| What is expected |
Transcribe the entries below exactly, starting with the line that has "Accept all cookies (1103, 1305)" and stopping after the line that has "Electrician Service in"; no pictures belong in the copy.

Stored items:

::::::::

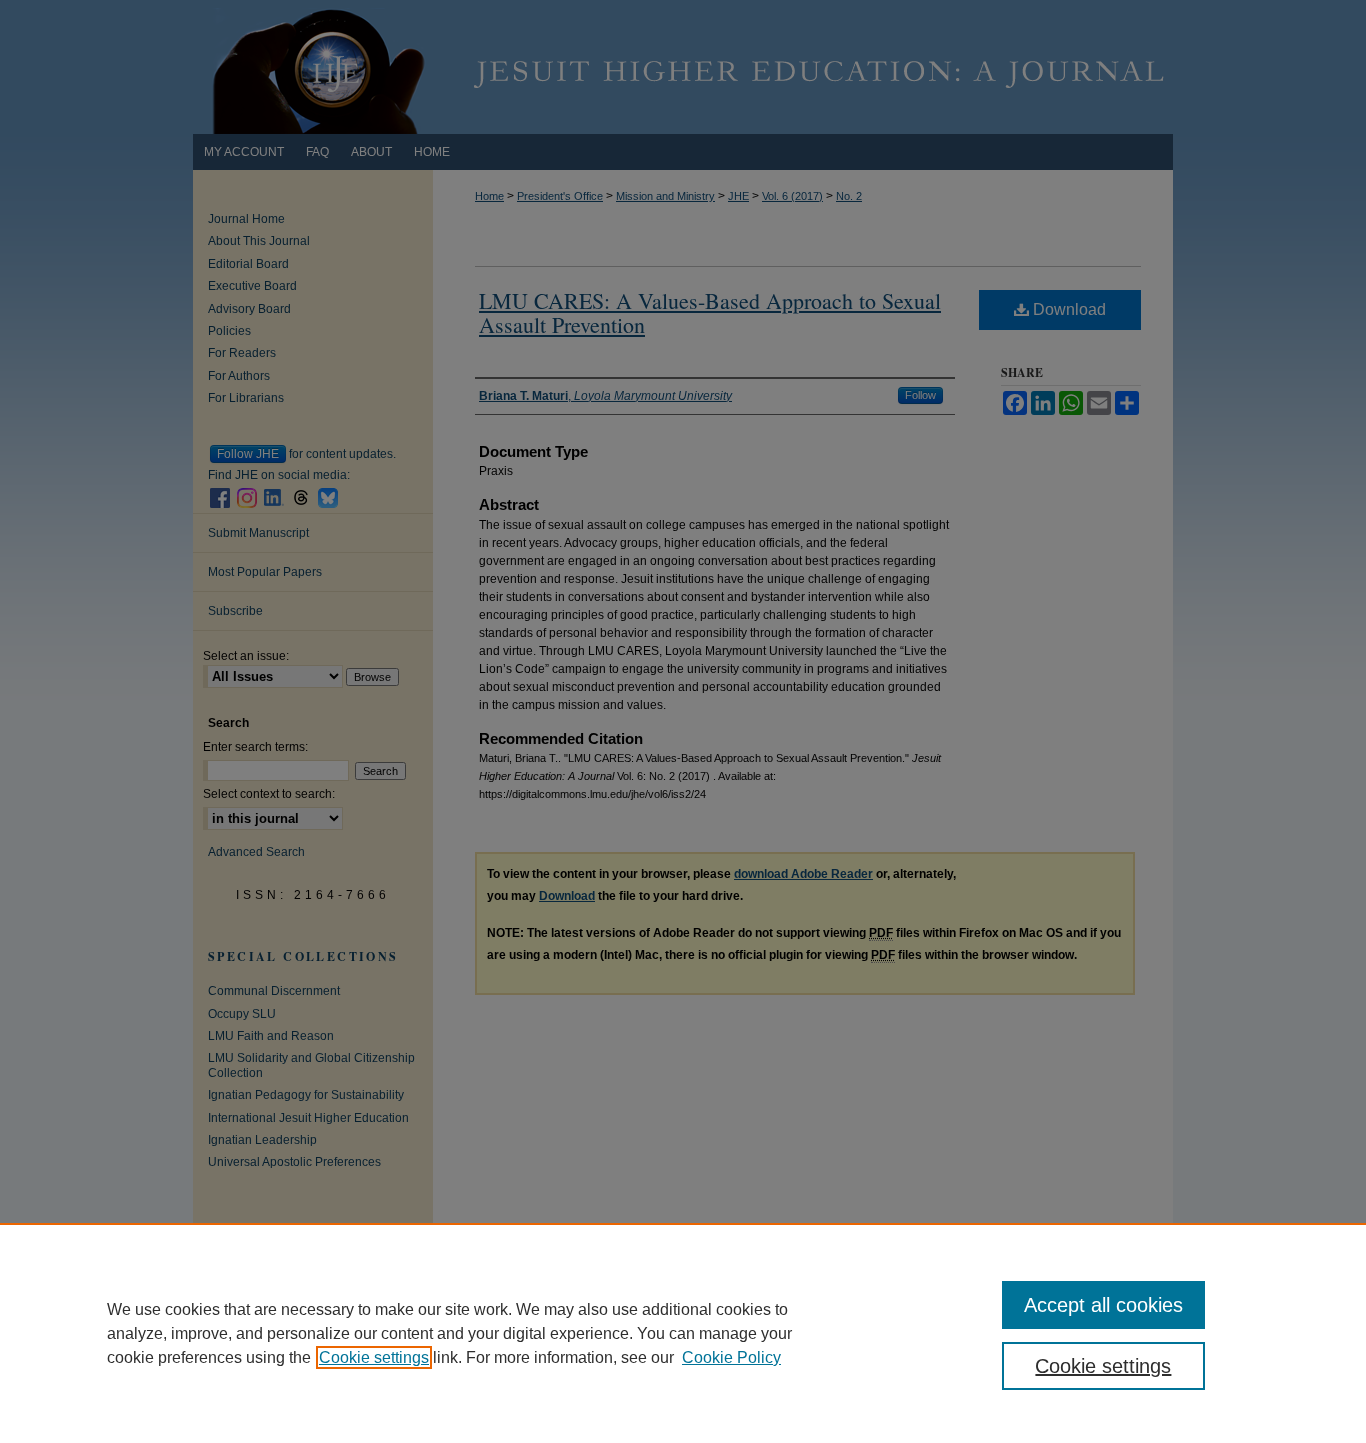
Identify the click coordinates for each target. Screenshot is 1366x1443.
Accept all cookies (1103, 1305)
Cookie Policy (731, 1357)
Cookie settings (374, 1357)
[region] (683, 1333)
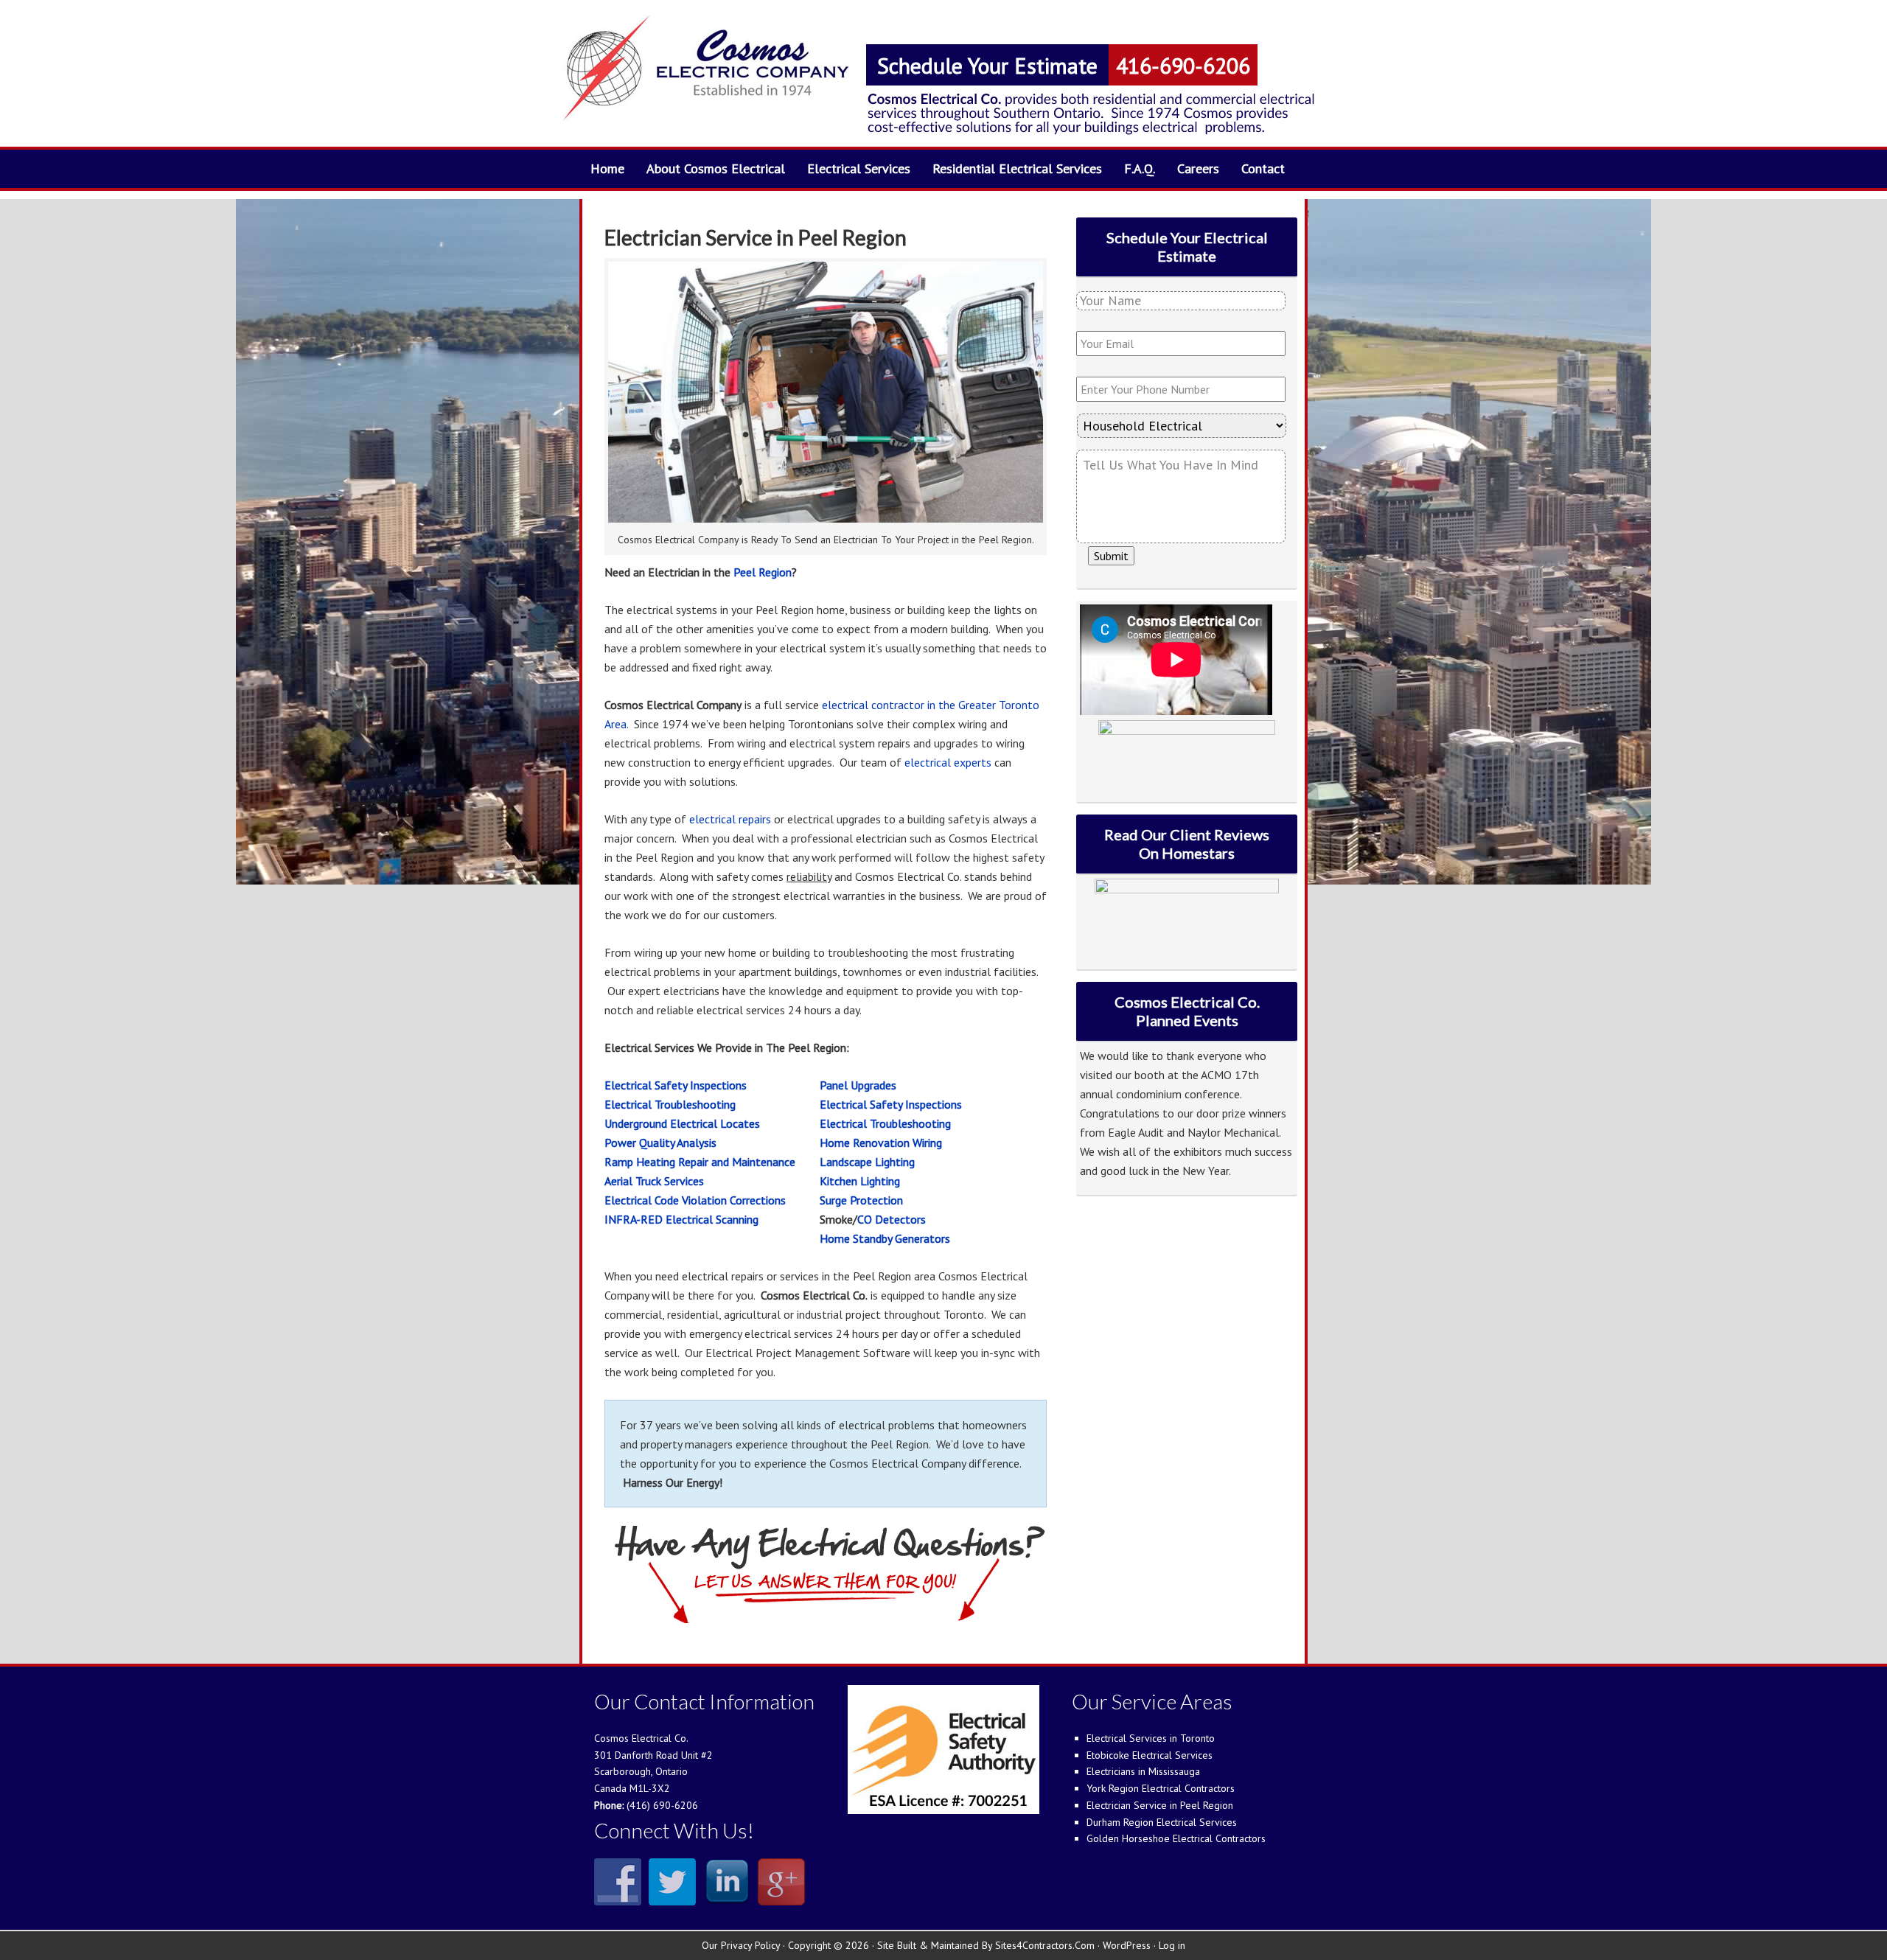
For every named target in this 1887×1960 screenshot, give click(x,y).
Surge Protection (861, 1200)
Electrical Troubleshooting (670, 1104)
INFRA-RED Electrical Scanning (681, 1219)
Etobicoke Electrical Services (1149, 1755)
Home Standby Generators (885, 1238)
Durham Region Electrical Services (1161, 1822)
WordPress (1127, 1945)
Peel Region (762, 572)
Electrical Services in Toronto (1150, 1738)
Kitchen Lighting (860, 1180)
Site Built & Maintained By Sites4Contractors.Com (986, 1945)
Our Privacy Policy (741, 1945)
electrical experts (947, 762)
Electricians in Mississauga (1143, 1771)
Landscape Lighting (867, 1161)
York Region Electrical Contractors (1160, 1788)
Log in (1172, 1945)
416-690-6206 (1183, 65)
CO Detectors (891, 1219)
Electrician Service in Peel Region (1159, 1805)
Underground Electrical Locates (682, 1123)
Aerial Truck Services (654, 1180)
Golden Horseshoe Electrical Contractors (1176, 1838)
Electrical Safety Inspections (675, 1085)
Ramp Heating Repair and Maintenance (699, 1161)
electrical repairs (730, 819)
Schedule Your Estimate (987, 65)
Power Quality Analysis (660, 1142)
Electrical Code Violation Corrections (695, 1200)
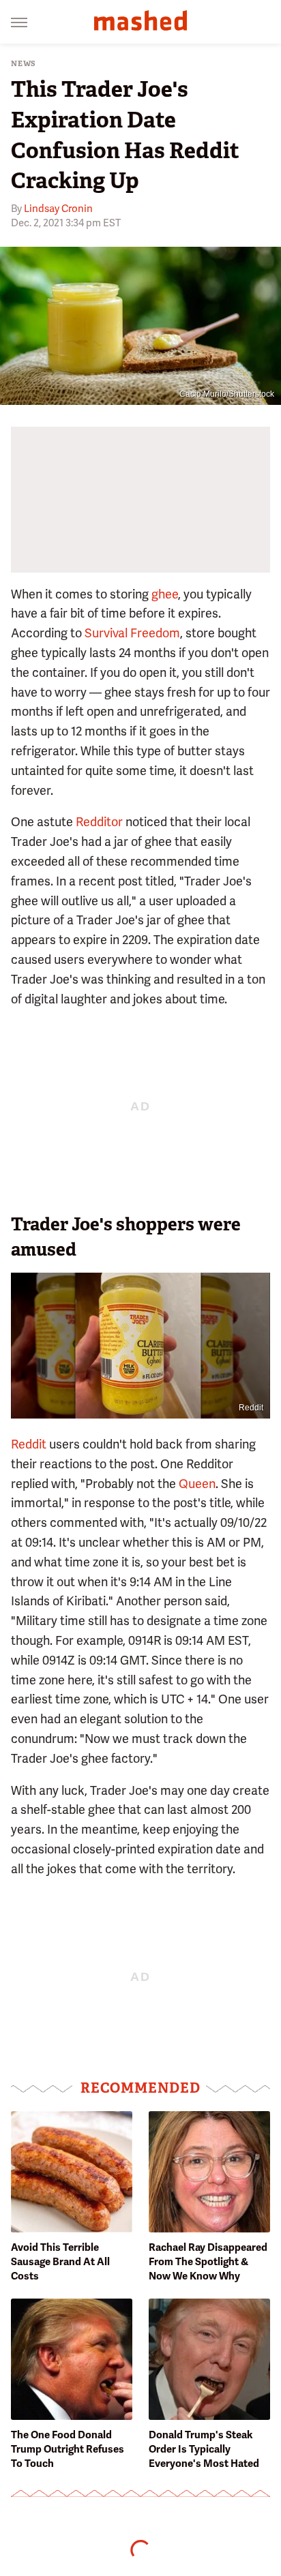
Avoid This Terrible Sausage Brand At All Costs (60, 2262)
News (23, 63)
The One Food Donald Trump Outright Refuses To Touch (67, 2449)
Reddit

::::::::

| Exercise answer |
Accept all cookies (1103, 1305)
Cookie Policy (731, 1357)
Cookie settings (374, 1357)
[region] (683, 1333)
For every named target in this 1887×1960 screenshot, give click(x,y).
Surge Protection (861, 1200)
Electrical Troubleshooting (670, 1104)
INFRA-RED Electrical Scanning (681, 1219)
Etobicoke Electrical Services (1149, 1755)
Home Standby Generators (885, 1238)
Durham Region Electrical Services (1161, 1822)
WordPress (1127, 1945)
Peel Region (762, 572)
Electrical Services in Toronto (1150, 1738)
Kitchen Lighting (860, 1180)
Site Built & Maintained By Sites4Contractors.Com (986, 1945)
Our Privacy Policy (741, 1945)
electrical experts (947, 762)
Electricians in Mississauga (1143, 1771)
Landscape Lighting (867, 1161)
York Region Electrical Contractors (1160, 1788)
Log in (1172, 1945)
416-690-6206 (1183, 65)
CO Detectors (891, 1219)
Electrician Service in Peel Region (1159, 1805)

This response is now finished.